Challenges:
1. Copy the PyTorch tutorial from "# Create a transposed" through "ax[0].imshow(images[0][0], cmap='Greys_r')", switching each "kernel_blur" to "kernel_smooth".
2. Pick up the PyTorch tutorial after its final line and continue it.
## Begin Source
PyTorch provides a convinient way to load batches of images from a dataset via the DataLoader class. The dataloader will automatically group images and labels into tensors for us!

from torch.utils.data import DataLoader

loader = DataLoader(data,            # The dataset
                    batch_size=8,    # The batch size
                    shuffle=True,    # Tell PyTorch to randomize the order of the data
                    )

for batch in loader:
    images, labels = batch
    print('Image batch shape:', images.shape)
    print('Label batch shape:', labels.shape)
    break

Image batch shape: torch.Size([8, 1, 28, 28])
Label batch shape: torch.Size([8])

Now we can try applying 3 kernels to a batch of data simultaniously.

# Create an edge detection kernel
kernel = np.array([[ 1,  1,  1],
                   [ 0,  0,  0],
                   [-1, -1, -1]])
# Repeat it for the red, green and blue channels
kernel_vertical = np.stack([kernel])
# Create a transposed version as well
kernel_horizontal = np.stack([kernel.T])
# Create a blur kernel
kernel_blur = np.ones_like(kernel_horizontal)

# Put all 3 kernels together into a single array
kernel = np.stack([kernel_vertical, kernel_horizontal, kernel_blur])
output = conv2d(images, kernel)

# Create the axes for our plots
f, ax = plt.subplots(1, 5, figsize=(10, 3))
ax[0].imshow(images[0][0], cmap='Greys_r')
ax[0].set_title('Image')

# Plot the result of the first kernel
ax[1].imshow(output[0][0], cmap='Greys_r')
ax[1].set_title('Kernel 1')

# Plot the result of the second kernel
ax[2].imshow(output[0][1], cmap='Greys_r')
ax[2].set_title('Kernel 2')

# Plot the result of the third kernel
ax[3].imshow(output[0][2], cmap='Greys_r')
ax[3].set_title('Kernel 3')

# Plot the result of all three kernels as the rgb channels of an image
full_output = output[0].transpose(1, 2, 0)
full_output = full_output - full_output.min()
full_output = full_output / full_output.max()
ax[4].imshow(full_output)
ax[4].set_title('All kernels')

Text(0.5, 1.0, 'All kernels')
## End Source
## Begin Data listing
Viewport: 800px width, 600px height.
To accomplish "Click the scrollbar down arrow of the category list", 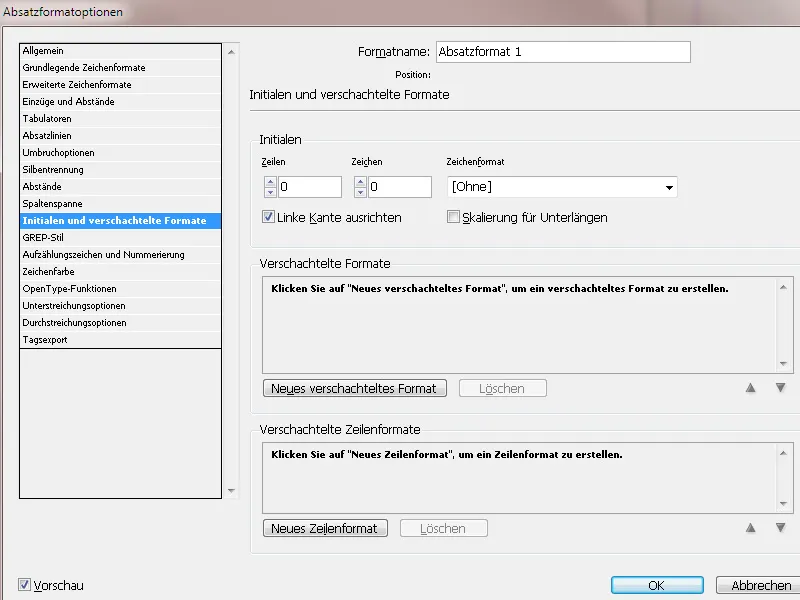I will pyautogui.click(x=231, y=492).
## End Data listing
## Begin Data listing
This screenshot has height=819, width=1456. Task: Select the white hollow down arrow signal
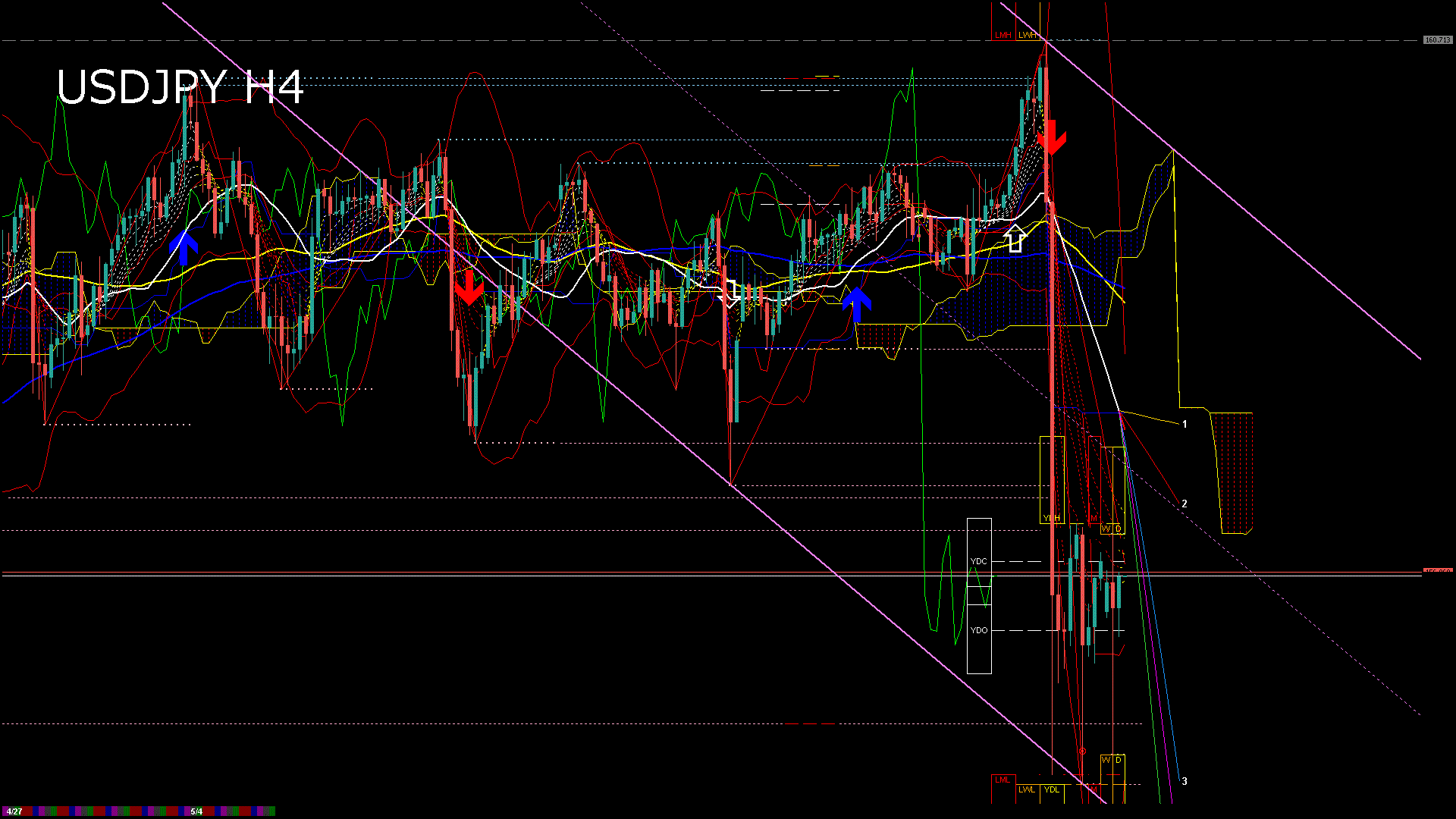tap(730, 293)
## End Data listing
Results for the exercise:
1.
# Create a transposed version as well
kernel_horizontal = np.stack([kernel.T])
# Create a blur kernel
kernel_smooth = np.ones_like(kernel_horizontal)

# Put all 3 kernels together into a single array
kernel = np.stack([kernel_vertical, kernel_horizontal, kernel_smooth])
output = conv2d(images, kernel)

# Create the axes for our plots
f, ax = plt.subplots(1, 5, figsize=(10, 3))
ax[0].imshow(images[0][0], cmap='Greys_r')

2.
Part 2: CNNs in PyTorch

The nn module from PyTorch includes built-in support for convolutional layers that we can use in the same way that we would use nn.Linear layers. In particular the nn.Conv2d layer will perform 2-dimensional convolutions over an image input. nn.Conv2d expects the input to have the 4-dimensional shape we introduced above:

\[\text{Input: }\quad \text{Observations (N)} \times \text{Channels (c)} \times \text{Height (h)} \times \text{Width (w)}\]

A simple implementation of the nn.Conv2d module might look something like this:

import torch
from torch import nn
import torch.nn.functional as F


class Conv2D(nn.Module):
    def __init__(self, in_dimensions, out_dimensions, kernel_size):
        super().__init__()
        # Create a kernel (weight) parameter and a bias parameter
        self.kernel = nn.Parameter(torch.randn(out_dimensions, in_dimensions, kernel_size, kernel_size) / np.sqrt(in_dimensions))
        self.bias = nn.Parameter(torch.zeros((1, out_dimensions, 1, 1)))

    def forward(self, x):
        # The PyTorch equivalent of the conv2d function we wrote!
        print(x.shape, self.kernel.shape, self.bias.shape)
        return F.conv2d(x, self.kernel) + self.bias

We can use it as we would any other layer, as long as we give it the right input shape. Here we’ll load an image into PyTorch and apply a very simple random convolution to it.

output = Conv2D(1, 3, 3)(images)

# Convert to numpy
output = output.detach().numpy()

# Create the axes for our plots
f, ax = plt.subplots(1, 5, figsize=(10, 3))
ax[0].imshow(images[0][0], cmap='Greys_r')
ax[0].set_title('Image')

# Plot the result of the first kernel
ax[1].imshow(output[0][0], cmap='Greys_r')
ax[1].set_title('Kernel 1')

# Plot the result of the second kernel
ax[2].imshow(output[0][1], cmap='Greys_r')
ax[2].set_title('Kernel 2')

# Plot the result of the third kernel
ax[3].imshow(output[0][2], cmap='Greys_r')
ax[3].set_title('Kernel 3')

# Plot the result of all three kernels as the rgb channels of an image
full_output = output[0].transpose(1, 2, 0)
full_output = full_output - full_output.min()
full_output = full_output / full_output.max()
ax[4].imshow(full_output)
ax[4].set_title('All kernels')

torch.Size([8, 1, 28, 28]) torch.Size([3, 1, 3, 3]) torch.Size([1, 3, 1, 1])

Text(0.5, 1.0, 'All kernels')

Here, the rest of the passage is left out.